WHAT THE TASK ASKS:
The exercise calls for exact output of the lines between the one that contains "Viewport: 863px width, 542px" and the end of the data, with both ends kept and pictures left out.

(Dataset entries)
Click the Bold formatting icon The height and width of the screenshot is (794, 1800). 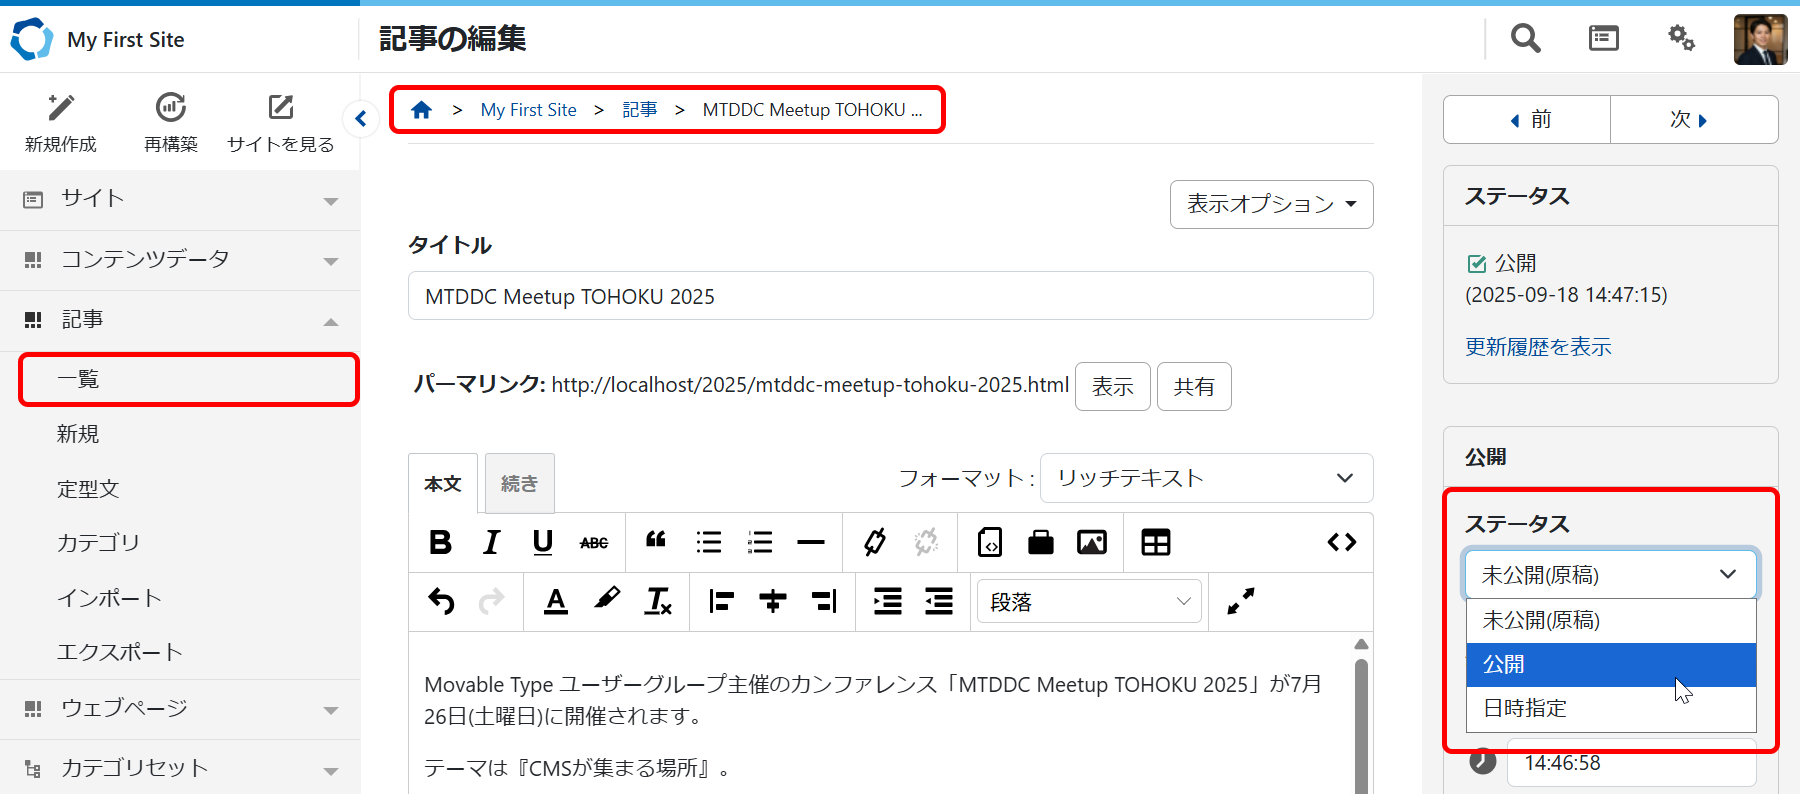coord(440,542)
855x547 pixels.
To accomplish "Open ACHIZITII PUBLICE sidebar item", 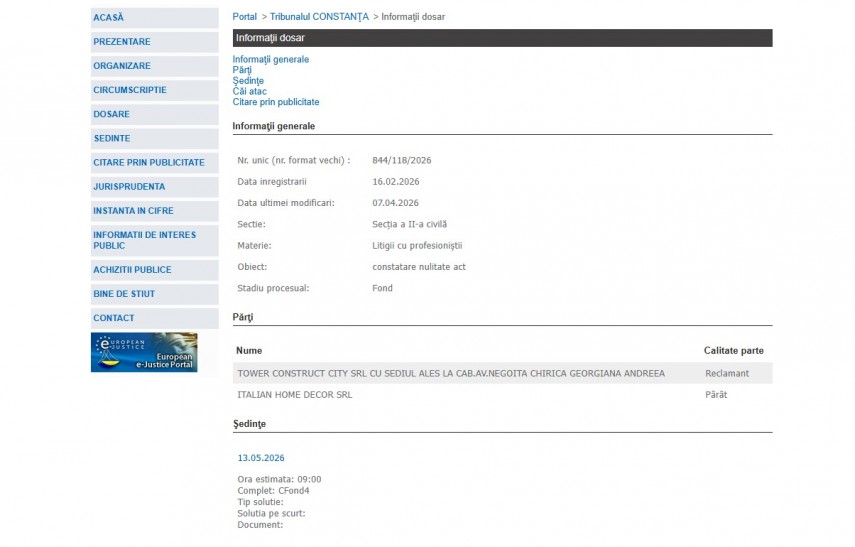I will [132, 270].
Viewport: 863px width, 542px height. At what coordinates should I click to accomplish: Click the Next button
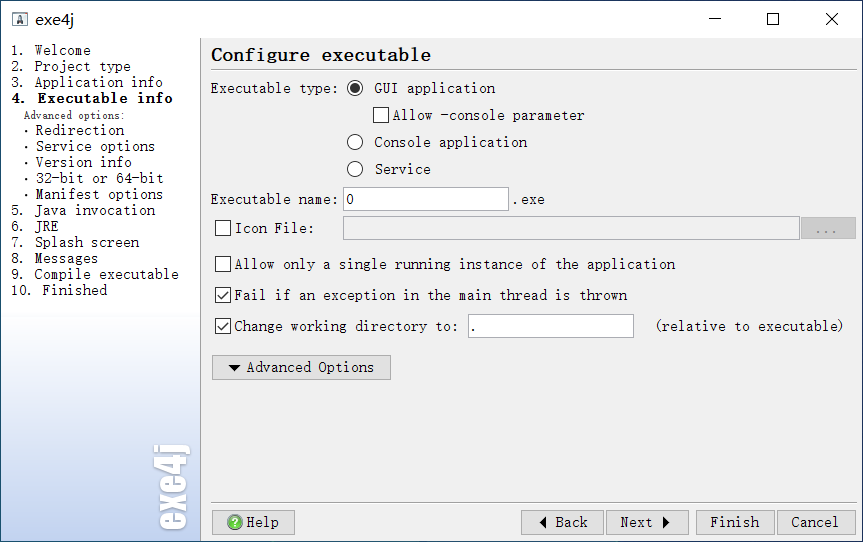646,522
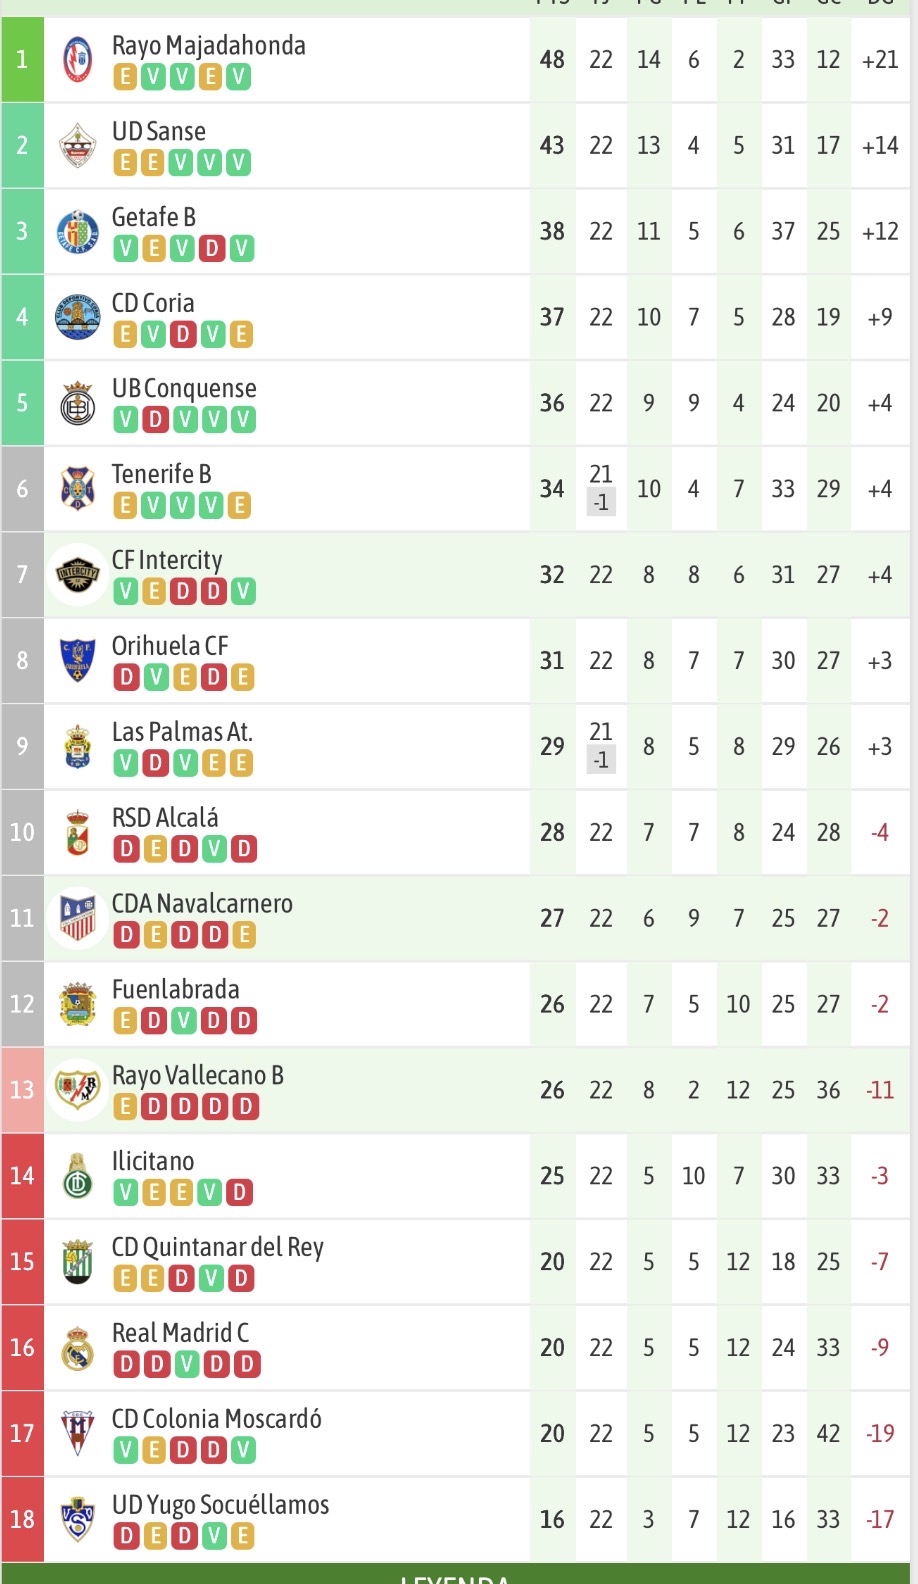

RESULT FOR THIS TASK:
Viewport: 863px width, 542px height. At what coordinates should I click to accomplish: Click the Next button
646,522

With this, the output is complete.